WHAT YOU SHOULD DO — The text of every record, exactly as given and with no pictures, should be your output.

DATA PROVIDED —

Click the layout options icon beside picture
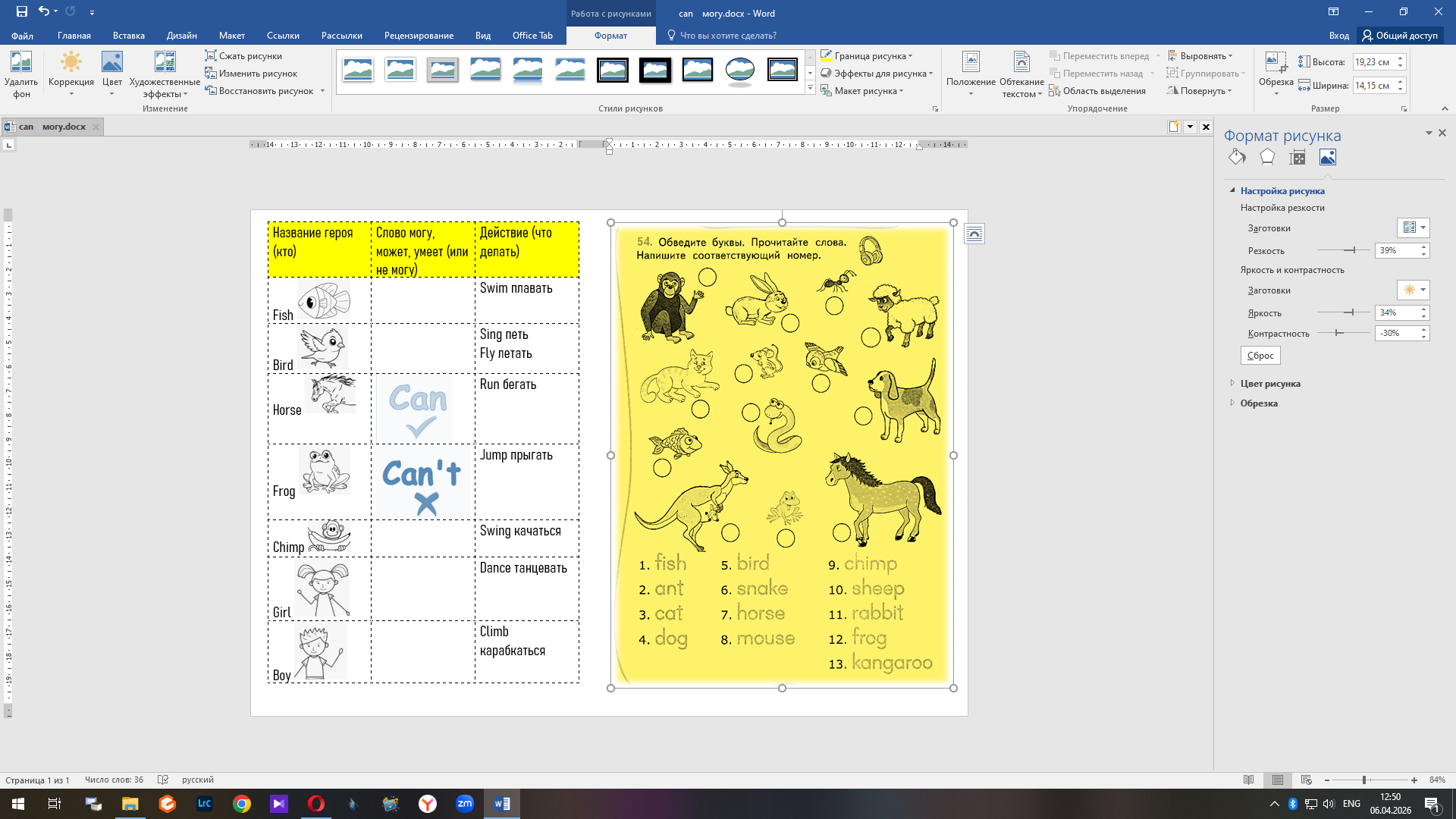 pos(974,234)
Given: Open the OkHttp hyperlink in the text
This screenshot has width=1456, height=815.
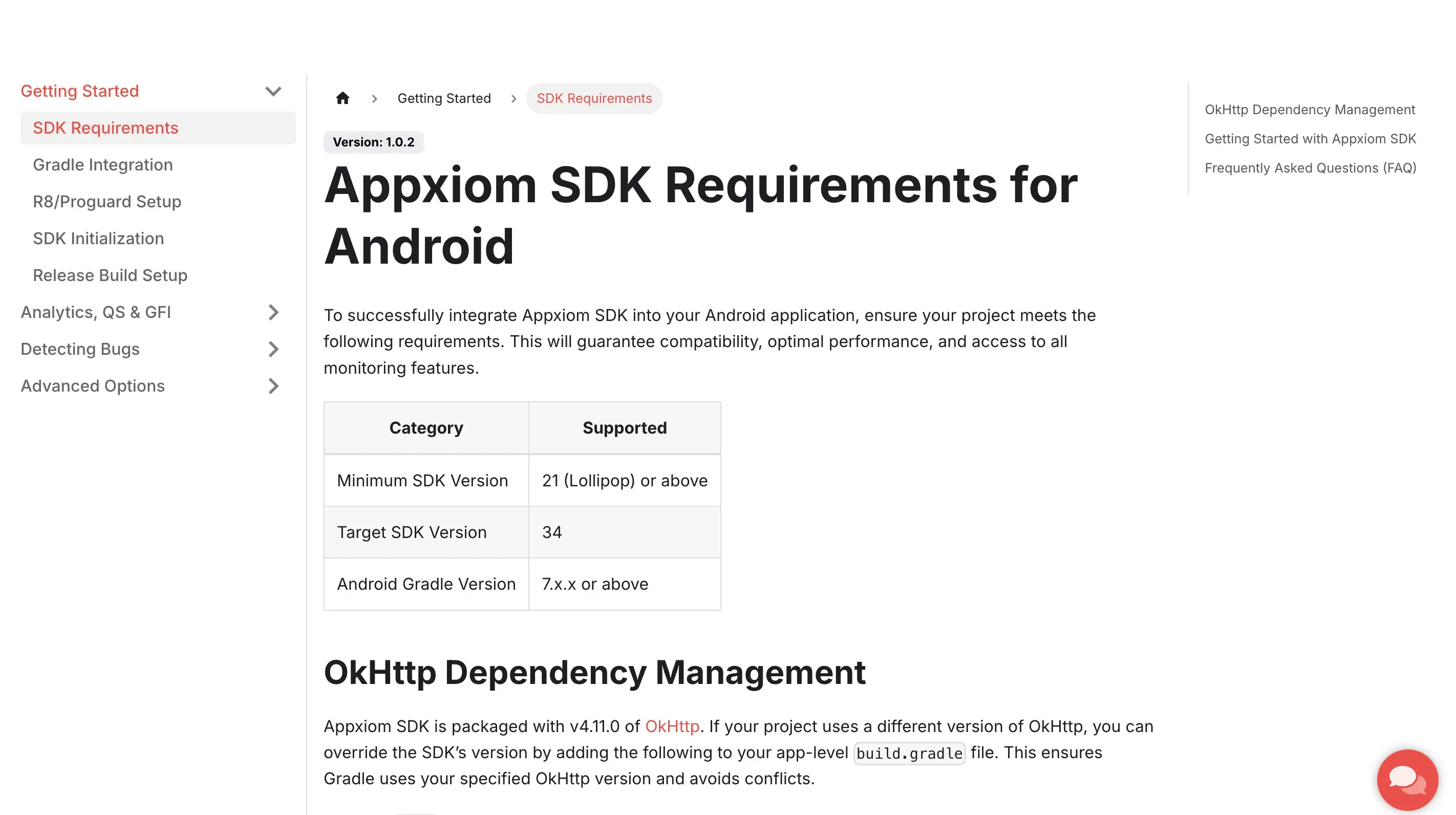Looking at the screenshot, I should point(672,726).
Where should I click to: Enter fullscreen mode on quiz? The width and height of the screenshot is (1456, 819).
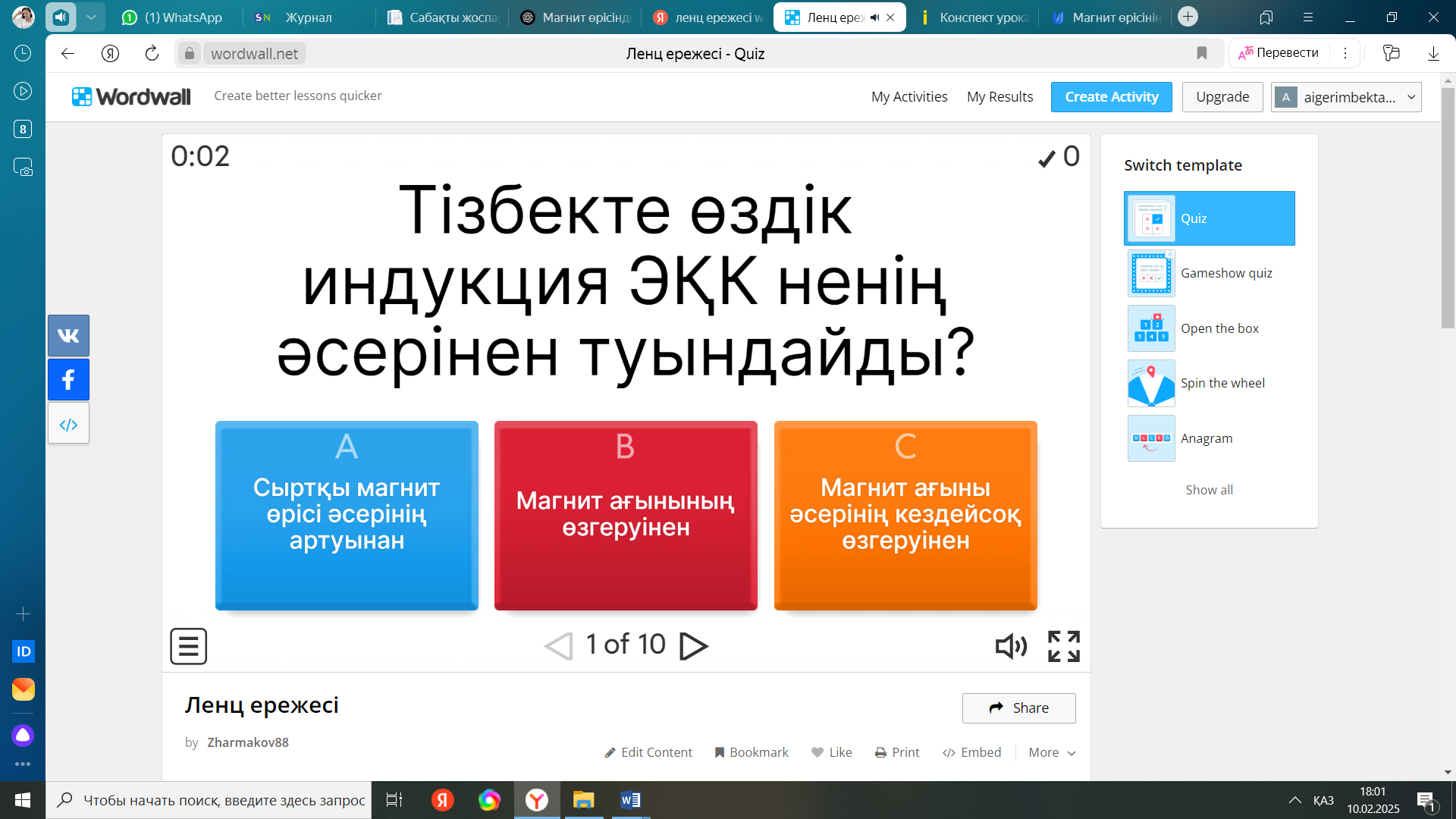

OUTPUT FOR THIS TASK —
Click the layout options icon beside picture
 pos(974,234)
Given: Open the OkHttp hyperlink in the text
This screenshot has width=1456, height=815.
Looking at the screenshot, I should point(672,726).
Where should I click to: Enter fullscreen mode on quiz? The width and height of the screenshot is (1456, 819).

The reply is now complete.